Task prompt —
Write out the lines starting at the one that holds "The height and width of the screenshot is (500, 600)." and ending with the final line of the data, exactly and with no others.

Supplied information —

--------------------------------

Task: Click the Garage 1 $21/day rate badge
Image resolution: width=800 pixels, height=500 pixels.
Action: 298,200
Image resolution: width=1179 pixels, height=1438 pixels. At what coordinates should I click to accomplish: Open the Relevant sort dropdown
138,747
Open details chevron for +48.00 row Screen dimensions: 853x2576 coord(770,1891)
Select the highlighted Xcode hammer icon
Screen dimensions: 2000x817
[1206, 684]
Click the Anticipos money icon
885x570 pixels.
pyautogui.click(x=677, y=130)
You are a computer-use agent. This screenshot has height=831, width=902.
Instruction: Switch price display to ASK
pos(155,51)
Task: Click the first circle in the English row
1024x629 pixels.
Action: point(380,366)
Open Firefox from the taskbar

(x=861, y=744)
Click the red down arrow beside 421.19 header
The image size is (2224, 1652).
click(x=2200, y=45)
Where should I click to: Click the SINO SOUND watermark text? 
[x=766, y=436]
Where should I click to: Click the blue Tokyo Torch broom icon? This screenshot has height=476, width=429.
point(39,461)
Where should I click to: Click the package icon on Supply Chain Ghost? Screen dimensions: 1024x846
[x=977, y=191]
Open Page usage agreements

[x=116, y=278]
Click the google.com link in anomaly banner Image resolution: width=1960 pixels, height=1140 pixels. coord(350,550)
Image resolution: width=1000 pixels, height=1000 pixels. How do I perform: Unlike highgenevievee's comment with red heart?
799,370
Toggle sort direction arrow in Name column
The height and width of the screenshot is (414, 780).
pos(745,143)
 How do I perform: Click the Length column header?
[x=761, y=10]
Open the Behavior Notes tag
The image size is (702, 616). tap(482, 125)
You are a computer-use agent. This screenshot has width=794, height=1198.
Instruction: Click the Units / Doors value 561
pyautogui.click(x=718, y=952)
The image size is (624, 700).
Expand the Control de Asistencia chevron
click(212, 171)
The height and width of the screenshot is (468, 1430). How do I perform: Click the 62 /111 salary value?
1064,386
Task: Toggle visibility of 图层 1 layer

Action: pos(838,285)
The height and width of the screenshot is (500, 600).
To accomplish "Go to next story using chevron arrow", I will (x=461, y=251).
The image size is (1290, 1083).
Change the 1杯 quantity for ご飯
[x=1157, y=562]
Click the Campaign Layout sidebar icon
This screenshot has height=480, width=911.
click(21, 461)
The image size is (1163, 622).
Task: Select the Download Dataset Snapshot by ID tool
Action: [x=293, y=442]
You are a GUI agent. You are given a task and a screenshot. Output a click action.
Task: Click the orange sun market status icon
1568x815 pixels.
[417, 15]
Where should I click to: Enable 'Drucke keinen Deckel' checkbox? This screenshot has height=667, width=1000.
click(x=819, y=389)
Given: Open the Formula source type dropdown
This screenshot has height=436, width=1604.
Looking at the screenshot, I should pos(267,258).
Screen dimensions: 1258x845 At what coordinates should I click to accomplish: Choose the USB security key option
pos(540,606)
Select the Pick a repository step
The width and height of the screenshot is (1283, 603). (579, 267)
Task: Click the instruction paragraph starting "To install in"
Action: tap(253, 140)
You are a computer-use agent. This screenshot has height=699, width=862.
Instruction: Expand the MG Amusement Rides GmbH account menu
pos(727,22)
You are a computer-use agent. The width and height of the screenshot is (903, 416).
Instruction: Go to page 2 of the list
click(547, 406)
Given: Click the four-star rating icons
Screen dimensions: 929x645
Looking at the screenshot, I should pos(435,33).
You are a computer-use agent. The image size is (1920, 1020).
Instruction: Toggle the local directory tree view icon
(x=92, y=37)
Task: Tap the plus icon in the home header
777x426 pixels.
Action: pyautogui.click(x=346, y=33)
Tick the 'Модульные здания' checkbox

--------------------------------

Solved exercise —
The height and width of the screenshot is (500, 600).
To accomplish "Go to next story using chevron arrow", I will (x=461, y=251).
The image size is (1290, 1083).
Change the 1杯 quantity for ご飯
[x=1157, y=562]
Click the Campaign Layout sidebar icon
This screenshot has height=480, width=911.
click(21, 461)
The image size is (1163, 622).
Task: Select the Download Dataset Snapshot by ID tool
Action: [x=293, y=442]
You are a GUI agent. You are given a task and a screenshot. Output a click action.
Task: Click the orange sun market status icon
1568x815 pixels.
[417, 15]
Where should I click to: Enable 'Drucke keinen Deckel' checkbox? This screenshot has height=667, width=1000.
click(x=819, y=389)
Given: Open the Formula source type dropdown
This screenshot has height=436, width=1604.
Looking at the screenshot, I should pos(267,258).
Screen dimensions: 1258x845 At what coordinates should I click to accomplish: Choose the USB security key option
pos(540,606)
Select the Pick a repository step
The width and height of the screenshot is (1283, 603). (579, 267)
Task: Click the instruction paragraph starting "To install in"
Action: tap(253, 140)
You are a computer-use agent. This screenshot has height=699, width=862.
Instruction: Expand the MG Amusement Rides GmbH account menu
pos(727,22)
You are a computer-use agent. The width and height of the screenshot is (903, 416).
Instruction: Go to page 2 of the list
click(547, 406)
Given: Click the four-star rating icons
Screen dimensions: 929x645
Looking at the screenshot, I should pos(435,33).
You are a computer-use agent. The image size is (1920, 1020).
Instruction: Toggle the local directory tree view icon
(x=92, y=37)
Task: Tap the plus icon in the home header
777x426 pixels.
Action: pyautogui.click(x=346, y=33)
Tick the 'Модульные здания' checkbox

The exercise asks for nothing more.